::: Data to use
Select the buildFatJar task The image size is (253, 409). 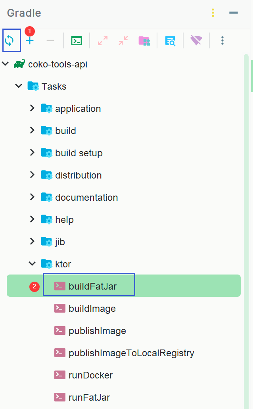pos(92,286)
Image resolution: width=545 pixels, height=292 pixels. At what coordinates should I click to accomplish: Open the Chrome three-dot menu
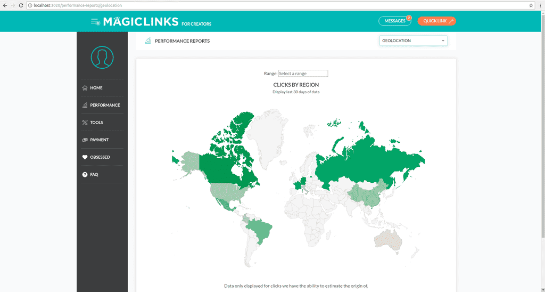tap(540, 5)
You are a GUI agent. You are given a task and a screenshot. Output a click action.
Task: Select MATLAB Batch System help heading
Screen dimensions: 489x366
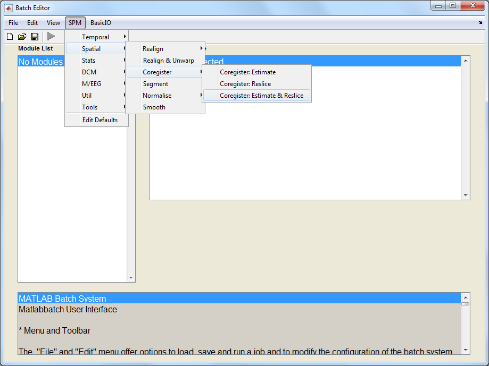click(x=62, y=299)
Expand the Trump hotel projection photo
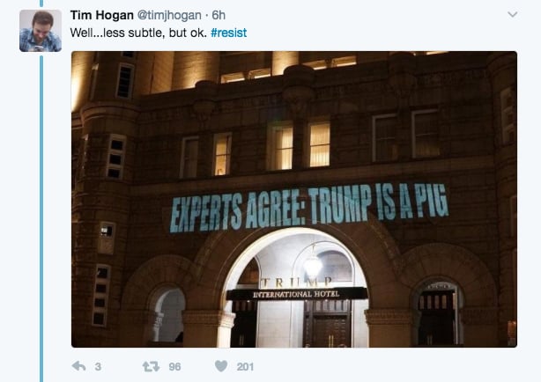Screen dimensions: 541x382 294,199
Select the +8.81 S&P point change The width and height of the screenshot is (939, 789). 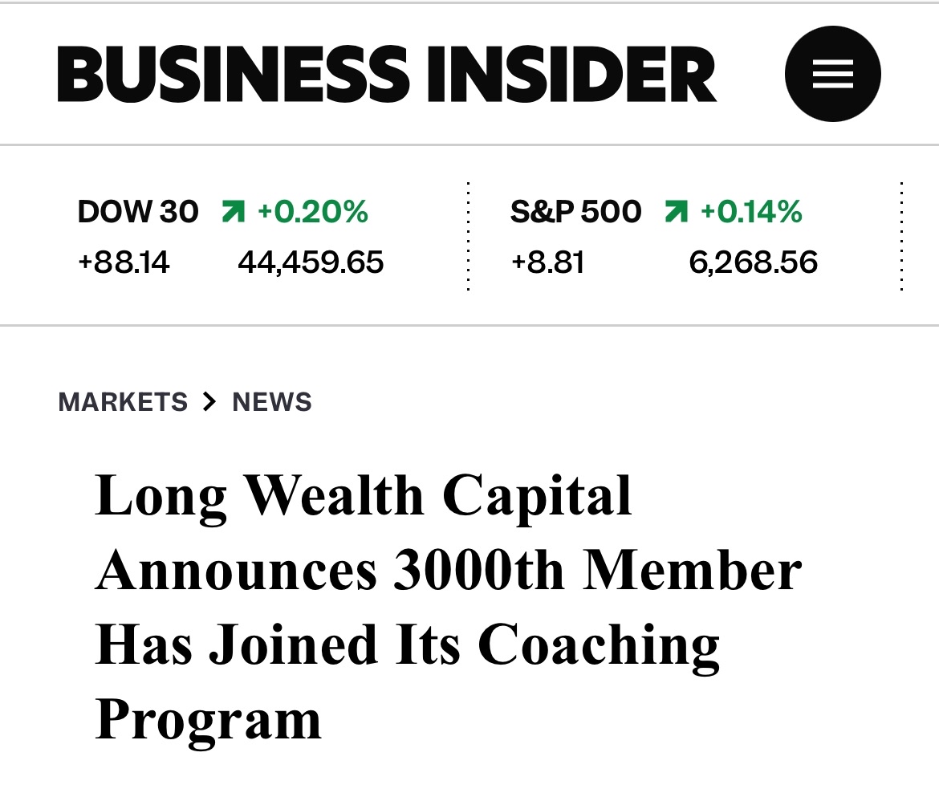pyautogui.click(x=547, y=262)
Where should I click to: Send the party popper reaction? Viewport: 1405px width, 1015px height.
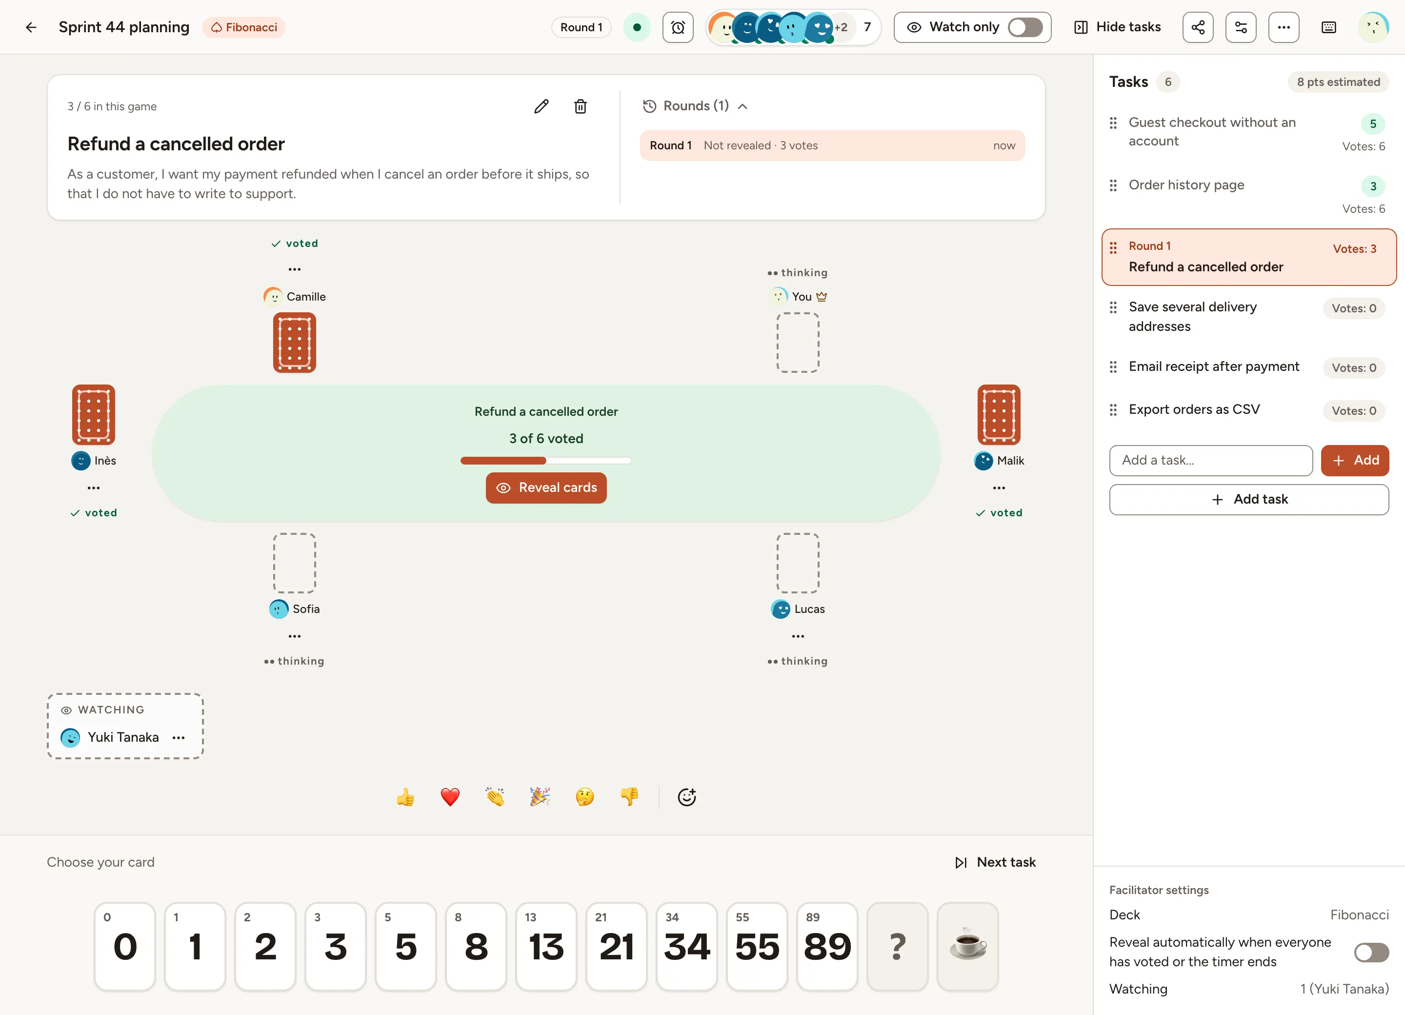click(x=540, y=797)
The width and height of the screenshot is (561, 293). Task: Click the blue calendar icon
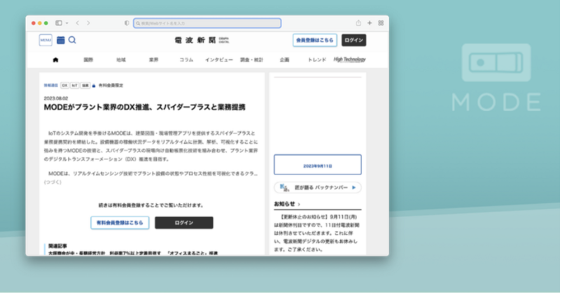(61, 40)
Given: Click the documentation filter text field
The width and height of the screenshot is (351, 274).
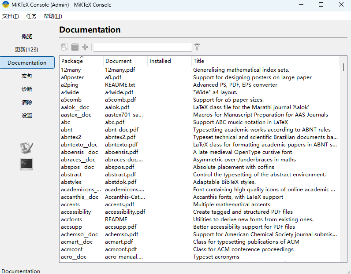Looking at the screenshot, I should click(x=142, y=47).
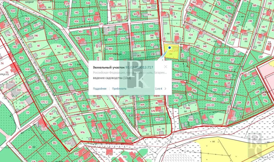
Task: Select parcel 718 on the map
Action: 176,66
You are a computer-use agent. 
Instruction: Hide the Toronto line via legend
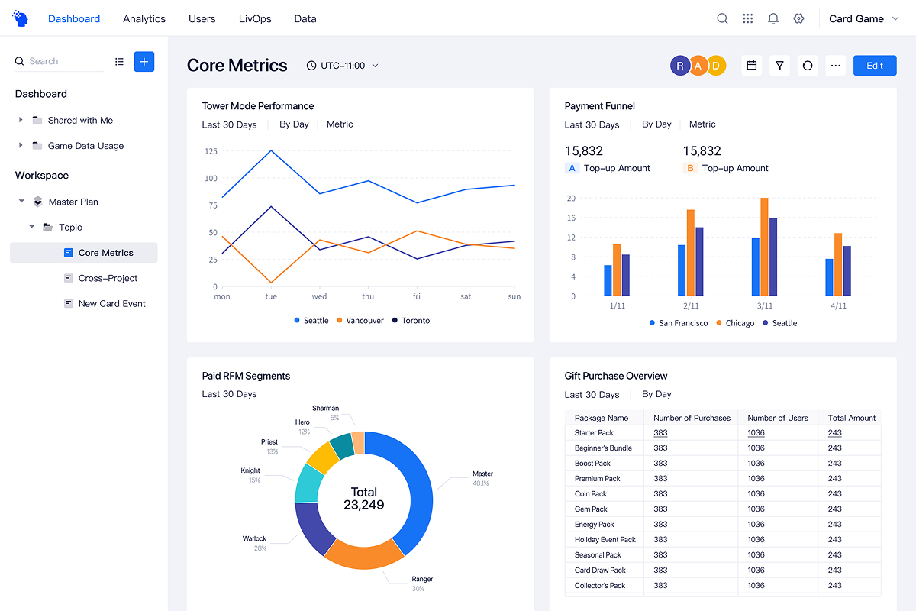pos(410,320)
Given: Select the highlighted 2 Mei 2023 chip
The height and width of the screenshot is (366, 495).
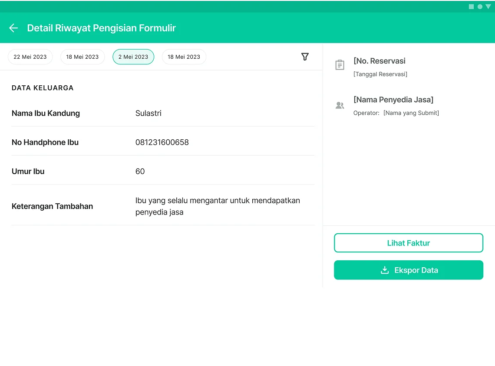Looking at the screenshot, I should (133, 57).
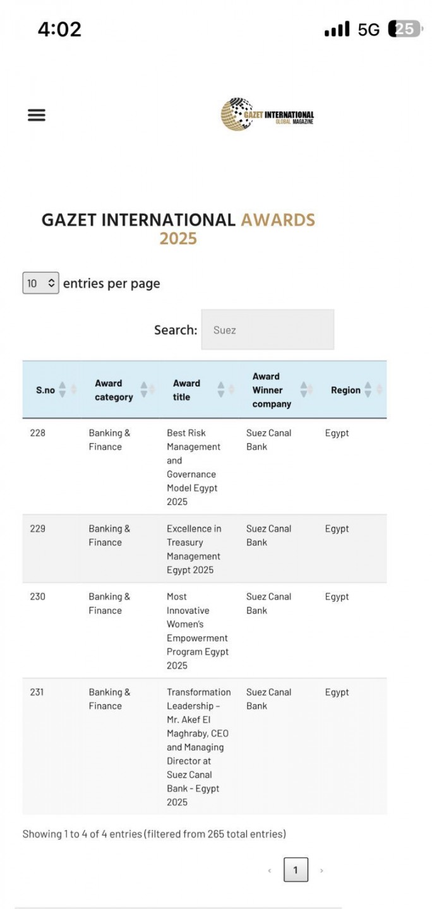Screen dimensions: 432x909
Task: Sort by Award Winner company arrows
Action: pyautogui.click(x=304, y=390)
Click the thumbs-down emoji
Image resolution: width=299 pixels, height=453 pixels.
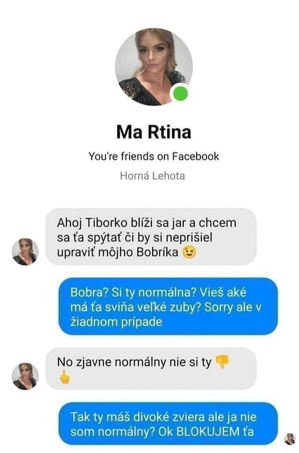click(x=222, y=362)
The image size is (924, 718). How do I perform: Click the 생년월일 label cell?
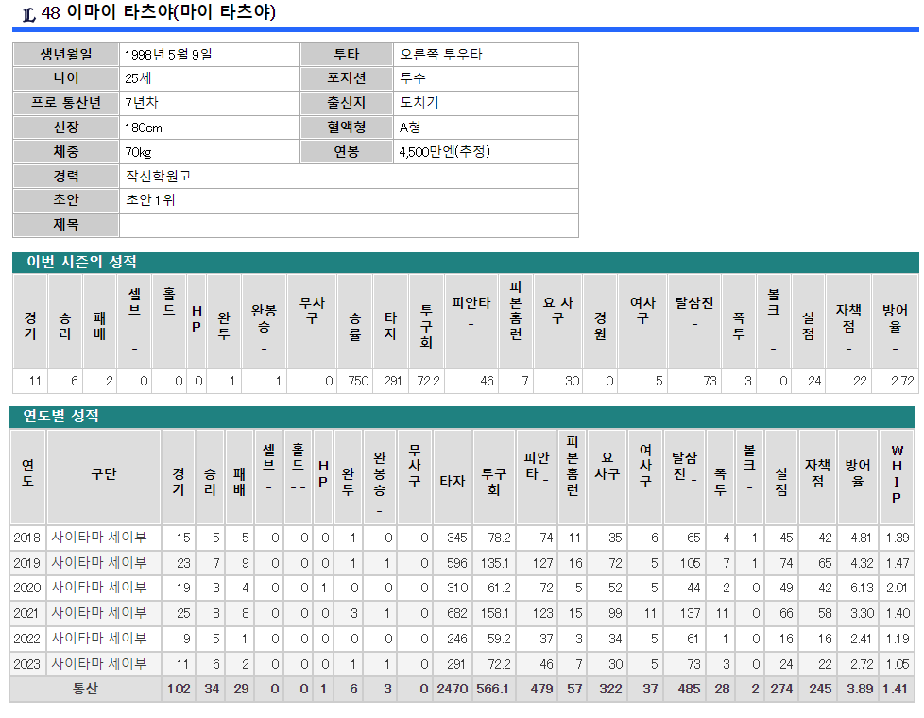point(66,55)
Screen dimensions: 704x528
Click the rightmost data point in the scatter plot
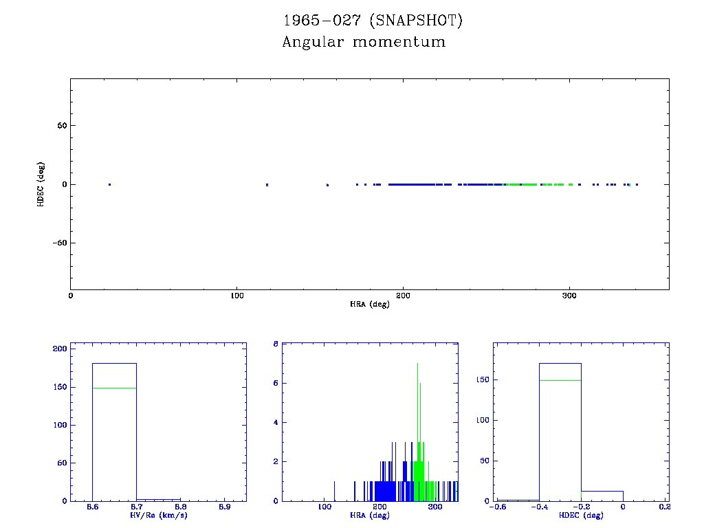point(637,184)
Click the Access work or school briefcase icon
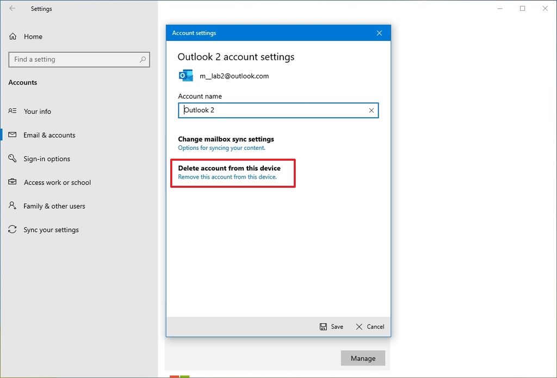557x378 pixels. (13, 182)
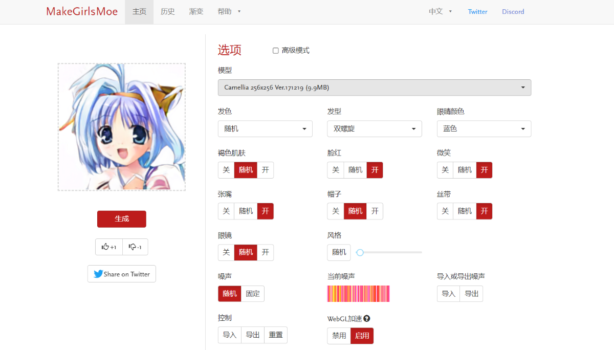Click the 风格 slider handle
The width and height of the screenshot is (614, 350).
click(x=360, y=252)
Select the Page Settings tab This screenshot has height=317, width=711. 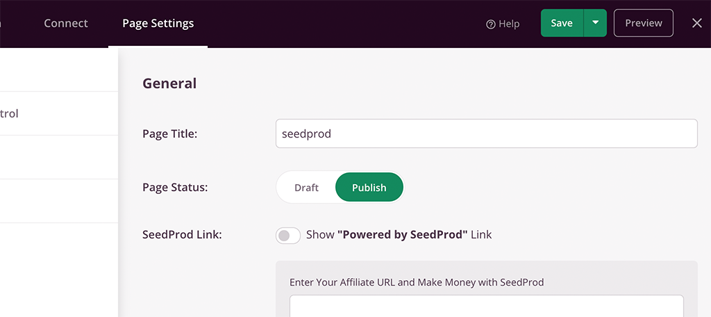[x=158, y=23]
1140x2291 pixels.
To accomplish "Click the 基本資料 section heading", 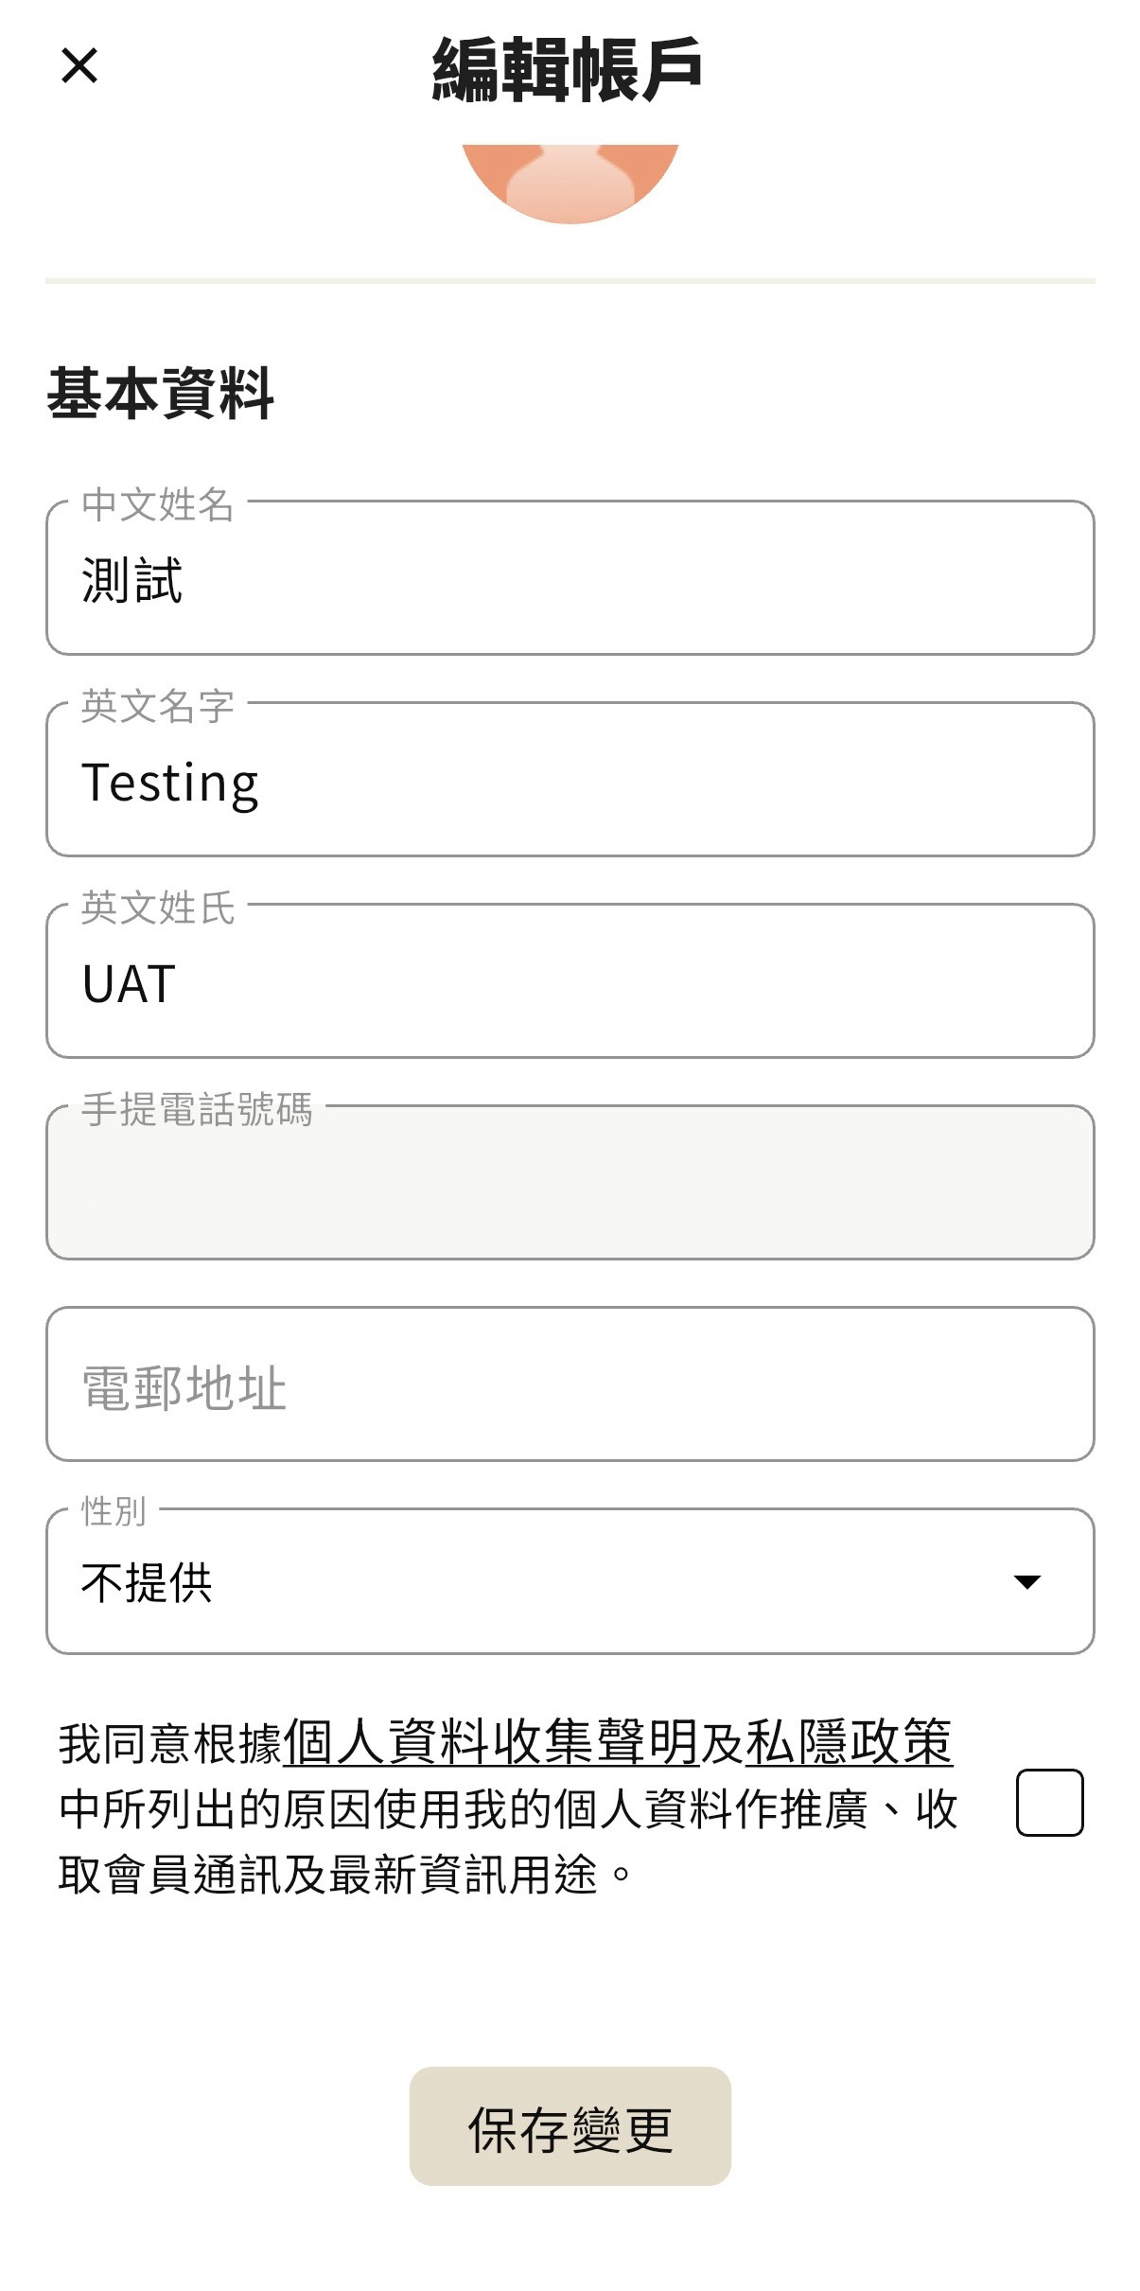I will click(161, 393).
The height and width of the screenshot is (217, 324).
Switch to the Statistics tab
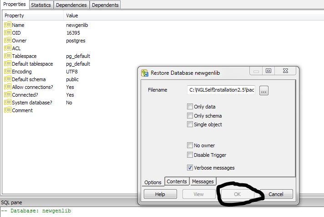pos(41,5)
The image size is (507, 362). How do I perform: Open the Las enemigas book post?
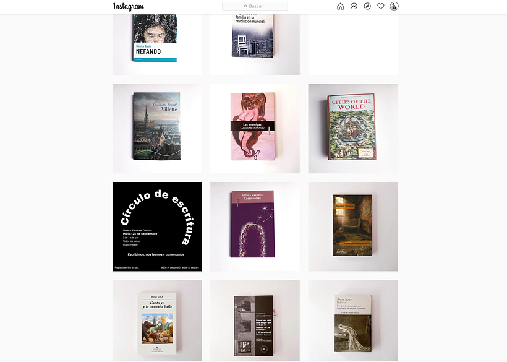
::::::
§ Action item
Wherever a line holds the word "agent", copy that line out of the entries above.

§ Response to the exercise
You are a GUI agent. You are given a task and a screenshot. Output a click action.
You are a computer-use agent. 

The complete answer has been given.